Wyjazd z dziadkami, konkurs na zamek z piasku, ruszający się ząb czy wybory klasowe – brzmi pospolicie? Nie dla naszych bohaterów. Dla tytułowego osiołka Ariola, jego przyjaciela świnki Ramono i ich szkolnych kolegów codziennie wydarzenia to źródło wielkich przygód i emocji.
Każdy dzień może przynieść całą masę różnorodnych uczuć. Ariol często nie może przez nie zasnąć. Ząb, który nie chce wypaść, to wielki dramat, konkurs na zamek z piasku to największe życiowe wyzwanie, a wybory klasowe to przede wszystkim ogromny dylemat. Wśród tego zalewu emocji na pierwszym miejscu i tak zawsze stoi platoniczne uczucie do Petuli. Bycie już nie takim małym dzieckiem jest może nieco skomplikowane, ale można z tego czerpać frajdę!
Ten serial jest oparty na słynnym francuskim komiksie Emmanuela Guiberta z ilustracjami Marca Boutavanta. Część przygód Ariola została wydana również w Polsce.
Klasa Ariola ma wkrótce wybrać dwójkę przedstawicieli. Ariol zgłasza swoją kandydaturę tylko dlatego, że chciałby być w parze z Petulą, którą skrycie kocha… Ląduje w parze ze Scysją. Teraz muszą wymyślić program, który zaprezentują przed całą klasą… Kiedy przychodzi dzień głosowania, Ariol wciąż waha się, na kogo oddać swój głos. Na pewno nie na złośliwego Tyberiusza. Ale co poza tym? Lepiej głosować na siebie czy Petulę?
Osiołek Ariol ma właśnie zabrać się za pyszną pizzę, którą zamówili mu rodzice. Po pierwszym kęsie Ariol zaczyna wyć z bólu… O nie! Jego ząb się rusza! Ale nie chce wypaść sam… I co z tym fantem zrobić? Tata proponuje przywiązanie nitki między klamką a zębem i szybkie zamknięcie drzwi. Yyyyy… To chyba nie jest najlepszy pomysł. U dentysty Ariol nawet nie daje się dotknąć. Czy są jakieś inne sposoby na pozbycie się zęba?
Osiołek Ariol i jego najlepszy przyjaciel świnka Ramono chcą wziąć udział w konkursie na najpiękniejszy zamek z piasku. Liczą na jakieś wyjątkowe nagrody! Dzień przed konkursem wyobraźnia ich ponosi, w myślach budują wspaniałą twierdzę z basenem okalającym cały zamek. Następnego dnia meldują się na plaży i stwierdzają, że ich pomysł jest… zbyt klasyczny. Żeby wygrać nagrodę, muszą wymyślić coś naprawdę odlotowego!

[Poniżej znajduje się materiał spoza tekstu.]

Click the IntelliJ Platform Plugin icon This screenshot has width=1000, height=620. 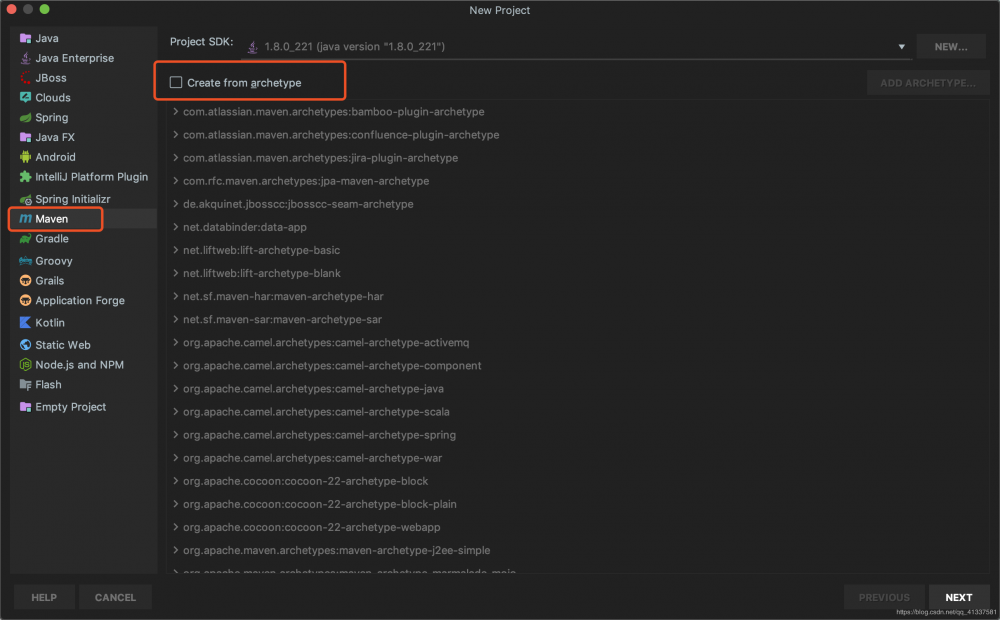(26, 177)
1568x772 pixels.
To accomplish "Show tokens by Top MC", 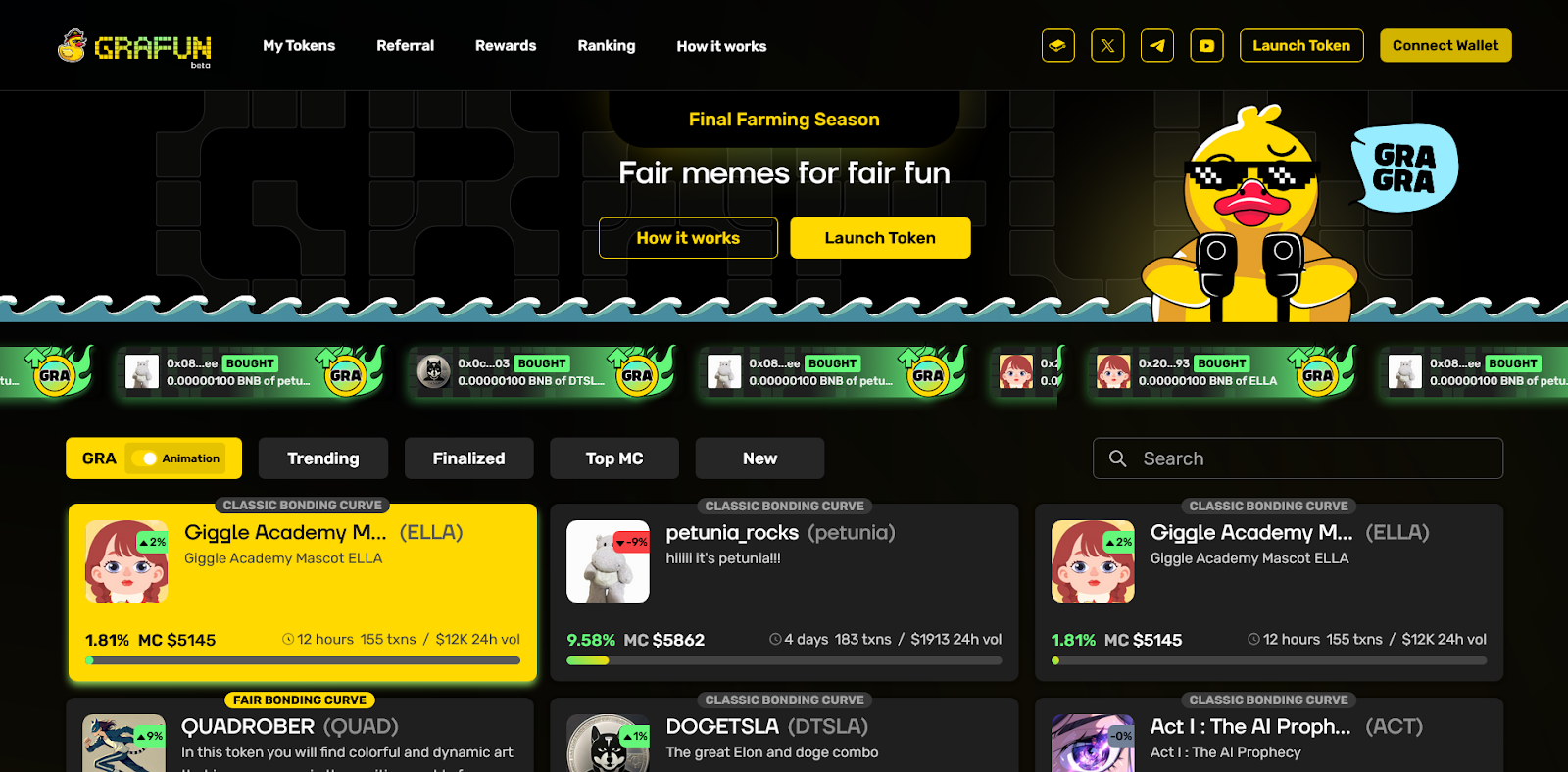I will [614, 458].
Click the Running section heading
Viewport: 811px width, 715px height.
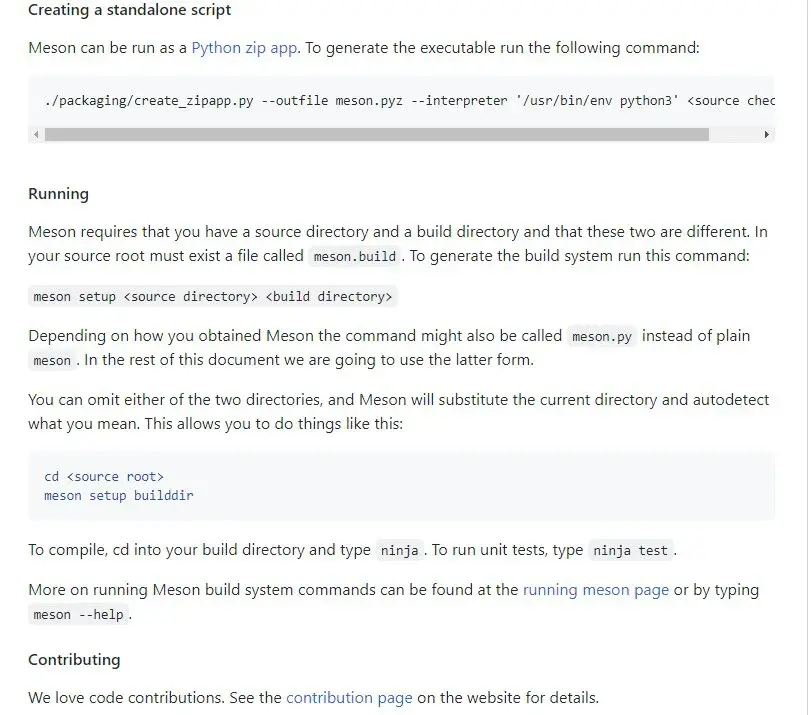[x=58, y=194]
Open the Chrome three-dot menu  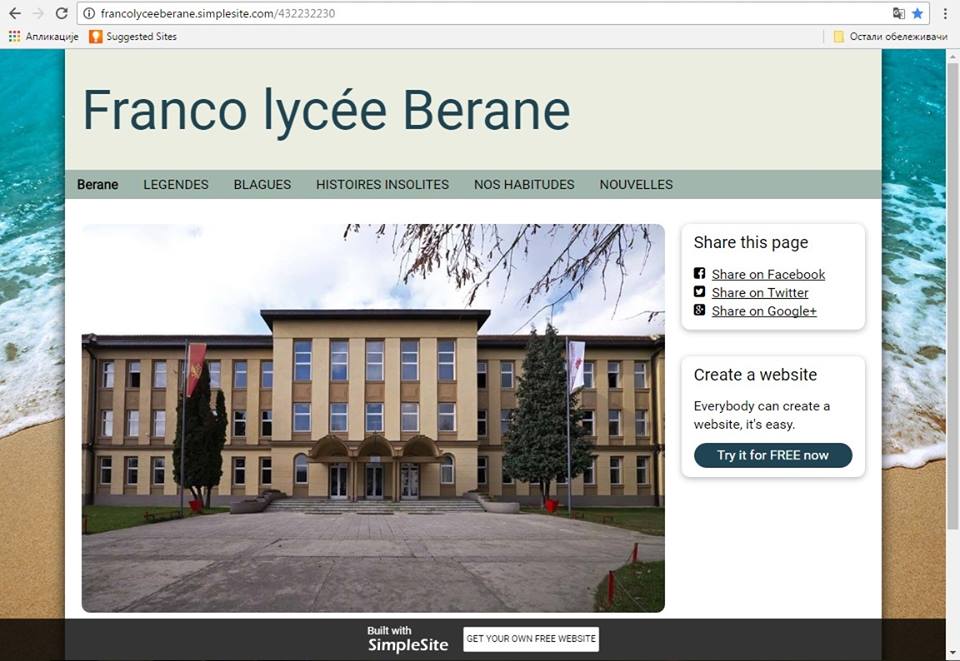[945, 14]
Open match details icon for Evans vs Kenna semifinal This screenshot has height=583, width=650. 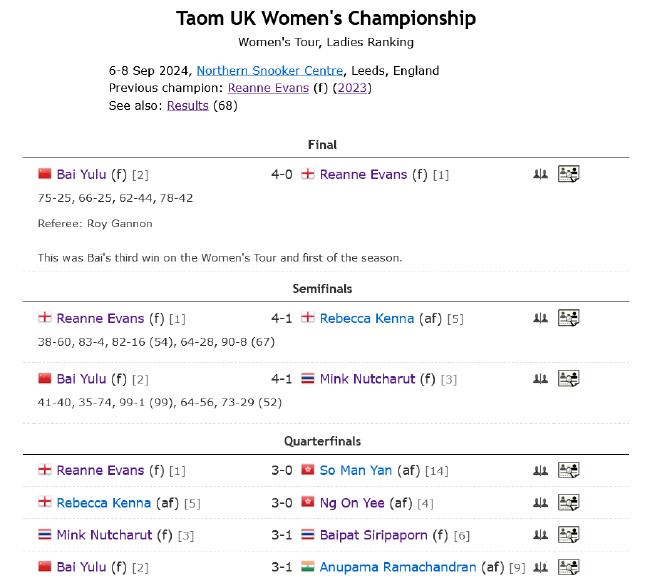point(568,318)
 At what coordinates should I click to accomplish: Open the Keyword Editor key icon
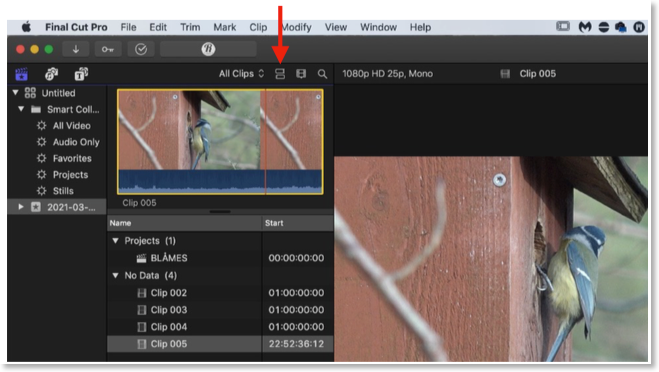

Dziadek zabrał Ariola i jego najlepszego przyjaciela Ramono na trasę wyścigu kolarskiego. Przez krótkie momenty coś tu się dzieje, ale ogólnie jest nudno. Jest nudno do tego stopnia, że Ariol uczy się robić na drutach… A potem wsiada za kierownicę samochodu i udaje kierowcę rajdowego. Ramono z kolei stwierdził, że napompuje sobie ponton i będzie udawał żeglarza. Właśnie zbliża się kolarski peleton. Ramono zapomniał, że nieopatrznie wyrzucił wcześniej na drogę skórkę od banana…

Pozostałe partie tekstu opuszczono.